La Corte di Cassazione, con l’ordinanza n. 6463 del 6 febbraio 2019, ha ribadito il principio secondo cui, per i contratti a termine (anche in somministrazione),  stipulati da realtà aziendali complesse per sostituire lavoratori assenti, in cui la sostituzione non sia riferita ad una singola persona ma, piuttosto, ad una funzione produttiva specifica occasionalmente scoperta, non è necessaria l’indicazione del nominativo da sostituire, qualora l’esigenza sostitutiva risulti comunque identificata attraverso altri e diversi elementi, tali da consentire il controllo di una reale esigenza aziendale della temporanea assunzione, funzionale ad una specifica finalità.

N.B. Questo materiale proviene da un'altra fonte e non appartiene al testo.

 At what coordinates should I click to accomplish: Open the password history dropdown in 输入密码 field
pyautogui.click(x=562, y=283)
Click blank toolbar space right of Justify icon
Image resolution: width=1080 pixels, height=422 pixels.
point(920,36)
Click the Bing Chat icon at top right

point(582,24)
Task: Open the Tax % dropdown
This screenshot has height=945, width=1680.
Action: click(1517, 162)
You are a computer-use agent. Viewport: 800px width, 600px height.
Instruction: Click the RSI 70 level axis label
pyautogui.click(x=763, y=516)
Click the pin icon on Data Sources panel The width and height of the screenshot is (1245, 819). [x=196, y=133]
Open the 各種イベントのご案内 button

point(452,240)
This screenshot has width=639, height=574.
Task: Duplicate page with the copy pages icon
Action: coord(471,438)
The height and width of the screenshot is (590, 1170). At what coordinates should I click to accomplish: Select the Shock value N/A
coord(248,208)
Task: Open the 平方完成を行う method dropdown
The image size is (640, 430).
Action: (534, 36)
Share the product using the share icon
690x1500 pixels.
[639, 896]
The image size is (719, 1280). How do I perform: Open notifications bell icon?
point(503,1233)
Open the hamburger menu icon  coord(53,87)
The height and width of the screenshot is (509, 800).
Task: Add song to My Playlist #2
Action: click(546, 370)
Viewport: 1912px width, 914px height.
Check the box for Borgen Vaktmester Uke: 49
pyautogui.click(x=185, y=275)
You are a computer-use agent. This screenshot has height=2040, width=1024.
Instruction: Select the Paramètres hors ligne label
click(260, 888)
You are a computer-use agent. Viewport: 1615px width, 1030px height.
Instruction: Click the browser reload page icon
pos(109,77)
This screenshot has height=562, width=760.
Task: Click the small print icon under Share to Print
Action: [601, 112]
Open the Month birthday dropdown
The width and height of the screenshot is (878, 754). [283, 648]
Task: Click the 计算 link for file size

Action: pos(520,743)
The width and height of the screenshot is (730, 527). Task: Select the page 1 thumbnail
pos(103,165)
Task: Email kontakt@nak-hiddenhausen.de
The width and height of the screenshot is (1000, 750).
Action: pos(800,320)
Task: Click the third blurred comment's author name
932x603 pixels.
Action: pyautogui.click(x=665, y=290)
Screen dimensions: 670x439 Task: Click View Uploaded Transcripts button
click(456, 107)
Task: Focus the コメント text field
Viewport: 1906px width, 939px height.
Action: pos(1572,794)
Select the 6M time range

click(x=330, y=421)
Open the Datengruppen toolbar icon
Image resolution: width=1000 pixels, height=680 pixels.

Nella fattispecie in esame, si trattava di un’ipotesi c.d. a scorrimento, che la Suprema Corte ha ritenuto legittima, sul rilievo che il lavoratore assunto a termine non deve essere necessariamente destinato alle medesime mansioni o allo stesso posto del lavoratore assente, atteso che la sostituzione in esame deve essere intesa nel senso più confacente alle esigenze dell’impresa; pertanto, non può essere disconosciuta all’imprenditore – nell’esercizio del potere di autorganizzazione – la facoltà di disporre (in conseguenza dell’assenza di un dipendente) l’utilizzazione del personale, incluso il lavoratore a termine, mediante i più opportuni spostamenti interni, con conseguente realizzazione di un insieme di sostituzioni successive per scorrimento a catene, sempre che vi sia correlazione tra assenza ed assunzione a termine, nel senso che la seconda deve essere realmente determinata dalla necessità creatasi nell’azienda per effetto della prima.